DATA FOR THE TASK.
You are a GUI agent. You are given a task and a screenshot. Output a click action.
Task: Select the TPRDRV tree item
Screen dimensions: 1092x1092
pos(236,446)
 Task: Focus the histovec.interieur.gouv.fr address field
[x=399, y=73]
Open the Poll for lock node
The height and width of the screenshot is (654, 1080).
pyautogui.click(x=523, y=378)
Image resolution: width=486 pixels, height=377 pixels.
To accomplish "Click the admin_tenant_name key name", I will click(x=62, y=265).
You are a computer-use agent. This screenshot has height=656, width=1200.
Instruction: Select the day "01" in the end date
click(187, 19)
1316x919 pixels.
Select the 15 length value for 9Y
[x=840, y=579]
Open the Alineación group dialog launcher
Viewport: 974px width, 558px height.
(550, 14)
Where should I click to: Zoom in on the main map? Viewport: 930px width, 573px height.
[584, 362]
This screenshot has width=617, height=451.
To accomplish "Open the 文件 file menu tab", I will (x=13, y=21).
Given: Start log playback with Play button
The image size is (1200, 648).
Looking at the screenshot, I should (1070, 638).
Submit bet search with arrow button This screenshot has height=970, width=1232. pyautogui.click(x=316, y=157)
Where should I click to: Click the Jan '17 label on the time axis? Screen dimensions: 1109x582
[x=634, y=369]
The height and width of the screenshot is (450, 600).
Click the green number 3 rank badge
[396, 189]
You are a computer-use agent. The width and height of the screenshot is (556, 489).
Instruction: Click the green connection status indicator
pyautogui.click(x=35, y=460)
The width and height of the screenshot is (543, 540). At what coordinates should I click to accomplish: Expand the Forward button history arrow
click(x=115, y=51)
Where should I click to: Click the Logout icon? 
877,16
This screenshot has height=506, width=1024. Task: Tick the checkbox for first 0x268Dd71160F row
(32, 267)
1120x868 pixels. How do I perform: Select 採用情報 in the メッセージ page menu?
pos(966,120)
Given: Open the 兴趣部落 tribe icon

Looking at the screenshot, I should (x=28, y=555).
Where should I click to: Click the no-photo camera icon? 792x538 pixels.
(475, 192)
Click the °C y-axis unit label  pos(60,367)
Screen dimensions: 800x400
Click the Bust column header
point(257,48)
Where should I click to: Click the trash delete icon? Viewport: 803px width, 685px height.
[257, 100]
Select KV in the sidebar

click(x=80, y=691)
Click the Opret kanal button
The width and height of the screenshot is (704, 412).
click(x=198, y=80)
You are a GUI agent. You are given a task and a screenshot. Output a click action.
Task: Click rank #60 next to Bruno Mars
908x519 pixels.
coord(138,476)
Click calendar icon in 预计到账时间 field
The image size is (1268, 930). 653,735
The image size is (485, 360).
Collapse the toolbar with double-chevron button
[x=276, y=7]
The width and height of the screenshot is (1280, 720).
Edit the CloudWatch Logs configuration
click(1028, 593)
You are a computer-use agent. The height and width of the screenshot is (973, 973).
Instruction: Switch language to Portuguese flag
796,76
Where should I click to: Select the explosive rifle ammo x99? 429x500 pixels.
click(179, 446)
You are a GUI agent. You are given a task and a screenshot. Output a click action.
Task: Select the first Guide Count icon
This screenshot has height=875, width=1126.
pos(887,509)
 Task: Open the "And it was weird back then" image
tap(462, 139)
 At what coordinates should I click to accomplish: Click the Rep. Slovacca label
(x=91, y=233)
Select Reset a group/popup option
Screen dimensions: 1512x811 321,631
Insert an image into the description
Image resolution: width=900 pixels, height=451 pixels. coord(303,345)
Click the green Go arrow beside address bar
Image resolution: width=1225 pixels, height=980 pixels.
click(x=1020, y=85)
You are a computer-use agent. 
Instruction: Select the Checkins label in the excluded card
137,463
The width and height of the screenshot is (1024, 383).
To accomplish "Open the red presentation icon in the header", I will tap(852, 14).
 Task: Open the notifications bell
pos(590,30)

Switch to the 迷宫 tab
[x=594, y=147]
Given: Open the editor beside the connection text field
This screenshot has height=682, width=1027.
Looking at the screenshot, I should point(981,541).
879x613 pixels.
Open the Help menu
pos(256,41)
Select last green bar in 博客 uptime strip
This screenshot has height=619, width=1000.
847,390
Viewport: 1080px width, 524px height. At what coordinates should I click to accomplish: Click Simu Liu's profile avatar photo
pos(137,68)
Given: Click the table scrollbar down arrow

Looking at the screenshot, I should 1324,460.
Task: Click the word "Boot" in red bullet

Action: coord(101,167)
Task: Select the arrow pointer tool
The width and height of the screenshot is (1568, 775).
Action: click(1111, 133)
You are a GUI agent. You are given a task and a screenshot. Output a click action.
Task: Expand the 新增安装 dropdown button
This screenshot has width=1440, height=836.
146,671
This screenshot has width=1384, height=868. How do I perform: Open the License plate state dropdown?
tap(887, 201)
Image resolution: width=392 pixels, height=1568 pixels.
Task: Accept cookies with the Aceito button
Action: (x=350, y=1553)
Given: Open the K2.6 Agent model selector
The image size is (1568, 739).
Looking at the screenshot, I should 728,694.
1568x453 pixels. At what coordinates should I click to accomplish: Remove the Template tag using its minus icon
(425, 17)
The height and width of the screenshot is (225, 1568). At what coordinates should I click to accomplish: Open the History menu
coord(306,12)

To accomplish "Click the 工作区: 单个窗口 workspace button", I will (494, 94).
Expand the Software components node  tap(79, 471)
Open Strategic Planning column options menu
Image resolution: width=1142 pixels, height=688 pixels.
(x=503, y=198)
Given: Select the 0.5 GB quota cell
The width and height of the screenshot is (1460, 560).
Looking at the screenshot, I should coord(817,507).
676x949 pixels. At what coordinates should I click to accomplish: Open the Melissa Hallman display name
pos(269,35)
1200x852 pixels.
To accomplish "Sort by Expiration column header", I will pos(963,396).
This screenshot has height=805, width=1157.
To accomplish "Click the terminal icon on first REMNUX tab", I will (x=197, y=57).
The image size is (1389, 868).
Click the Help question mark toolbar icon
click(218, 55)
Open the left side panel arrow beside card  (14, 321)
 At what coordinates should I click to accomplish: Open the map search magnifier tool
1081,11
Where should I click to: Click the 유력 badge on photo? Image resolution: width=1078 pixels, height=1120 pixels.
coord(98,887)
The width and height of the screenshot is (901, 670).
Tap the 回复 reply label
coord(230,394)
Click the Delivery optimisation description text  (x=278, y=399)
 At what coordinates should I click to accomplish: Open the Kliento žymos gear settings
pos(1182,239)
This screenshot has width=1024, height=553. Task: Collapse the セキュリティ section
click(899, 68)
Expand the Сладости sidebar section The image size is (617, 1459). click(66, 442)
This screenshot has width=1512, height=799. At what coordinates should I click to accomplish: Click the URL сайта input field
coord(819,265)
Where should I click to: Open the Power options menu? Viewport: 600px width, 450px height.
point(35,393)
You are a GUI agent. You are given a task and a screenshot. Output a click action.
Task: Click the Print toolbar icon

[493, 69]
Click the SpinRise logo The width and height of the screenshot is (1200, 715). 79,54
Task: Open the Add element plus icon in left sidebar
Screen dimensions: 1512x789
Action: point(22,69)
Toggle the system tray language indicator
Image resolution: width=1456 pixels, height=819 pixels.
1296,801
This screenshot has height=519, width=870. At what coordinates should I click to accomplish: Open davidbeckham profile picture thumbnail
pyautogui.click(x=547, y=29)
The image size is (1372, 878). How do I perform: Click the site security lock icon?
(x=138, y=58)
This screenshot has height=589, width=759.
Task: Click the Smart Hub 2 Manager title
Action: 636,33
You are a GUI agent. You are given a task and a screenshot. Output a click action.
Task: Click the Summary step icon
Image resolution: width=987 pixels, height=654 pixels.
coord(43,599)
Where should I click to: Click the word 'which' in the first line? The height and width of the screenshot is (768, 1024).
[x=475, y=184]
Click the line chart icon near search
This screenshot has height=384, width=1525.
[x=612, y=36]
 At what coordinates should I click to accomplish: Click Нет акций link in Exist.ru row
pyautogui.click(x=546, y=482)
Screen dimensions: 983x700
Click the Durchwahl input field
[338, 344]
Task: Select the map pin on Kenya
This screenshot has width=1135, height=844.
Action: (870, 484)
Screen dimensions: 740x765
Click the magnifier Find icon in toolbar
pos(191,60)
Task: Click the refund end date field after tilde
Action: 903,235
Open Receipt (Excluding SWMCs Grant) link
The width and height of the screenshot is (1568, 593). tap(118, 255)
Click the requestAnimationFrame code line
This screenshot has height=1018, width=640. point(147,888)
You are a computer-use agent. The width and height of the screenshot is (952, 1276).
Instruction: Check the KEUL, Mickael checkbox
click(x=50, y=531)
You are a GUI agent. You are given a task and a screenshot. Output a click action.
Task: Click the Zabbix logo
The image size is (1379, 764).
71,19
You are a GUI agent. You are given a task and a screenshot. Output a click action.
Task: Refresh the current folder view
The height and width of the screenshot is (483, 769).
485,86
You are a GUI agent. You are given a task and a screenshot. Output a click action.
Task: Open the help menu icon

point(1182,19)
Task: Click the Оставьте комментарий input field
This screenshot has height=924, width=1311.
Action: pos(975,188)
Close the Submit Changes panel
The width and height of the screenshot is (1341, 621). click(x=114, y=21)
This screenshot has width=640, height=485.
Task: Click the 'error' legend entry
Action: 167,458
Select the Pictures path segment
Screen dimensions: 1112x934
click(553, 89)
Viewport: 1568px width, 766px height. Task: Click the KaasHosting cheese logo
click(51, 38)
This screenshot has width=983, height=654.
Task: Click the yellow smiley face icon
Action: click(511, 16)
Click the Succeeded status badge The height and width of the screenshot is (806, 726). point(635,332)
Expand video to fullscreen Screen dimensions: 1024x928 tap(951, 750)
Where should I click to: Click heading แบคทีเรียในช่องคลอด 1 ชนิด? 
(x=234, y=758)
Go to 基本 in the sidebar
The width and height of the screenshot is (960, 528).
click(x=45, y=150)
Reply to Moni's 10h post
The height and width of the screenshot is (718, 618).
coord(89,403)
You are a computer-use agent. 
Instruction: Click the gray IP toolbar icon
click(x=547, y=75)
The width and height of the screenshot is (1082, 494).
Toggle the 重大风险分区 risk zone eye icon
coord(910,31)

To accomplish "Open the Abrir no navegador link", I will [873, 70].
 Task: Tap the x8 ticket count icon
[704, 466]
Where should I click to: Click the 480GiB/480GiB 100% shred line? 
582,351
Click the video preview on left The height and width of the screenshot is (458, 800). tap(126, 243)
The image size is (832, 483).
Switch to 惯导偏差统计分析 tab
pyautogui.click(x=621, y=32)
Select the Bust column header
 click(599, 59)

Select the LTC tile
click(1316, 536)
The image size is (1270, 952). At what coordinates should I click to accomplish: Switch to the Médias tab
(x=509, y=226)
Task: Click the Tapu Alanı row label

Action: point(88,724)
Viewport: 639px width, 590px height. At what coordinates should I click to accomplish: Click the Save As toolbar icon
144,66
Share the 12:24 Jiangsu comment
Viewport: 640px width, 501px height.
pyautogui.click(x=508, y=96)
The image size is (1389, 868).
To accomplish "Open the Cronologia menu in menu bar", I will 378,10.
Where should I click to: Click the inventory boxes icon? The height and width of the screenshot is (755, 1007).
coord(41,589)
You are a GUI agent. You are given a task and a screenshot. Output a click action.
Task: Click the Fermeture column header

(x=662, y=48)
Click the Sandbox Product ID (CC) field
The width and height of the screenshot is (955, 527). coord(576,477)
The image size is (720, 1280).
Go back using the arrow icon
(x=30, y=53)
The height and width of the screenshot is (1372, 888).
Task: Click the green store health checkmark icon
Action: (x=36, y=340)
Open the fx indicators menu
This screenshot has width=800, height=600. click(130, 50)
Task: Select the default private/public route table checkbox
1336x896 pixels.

TO DO.
Would you copy, word for word, only the lines from the start of the listing to the one that contains "Open the Poll for lock node", both included?

OUTPUT.
You are a GUI agent. You are given a task and a screenshot. Output a click action.
Task: Select the TPRDRV tree item
Screen dimensions: 1092x1092
pos(236,446)
 Task: Focus the histovec.interieur.gouv.fr address field
[x=399, y=73]
Open the Poll for lock node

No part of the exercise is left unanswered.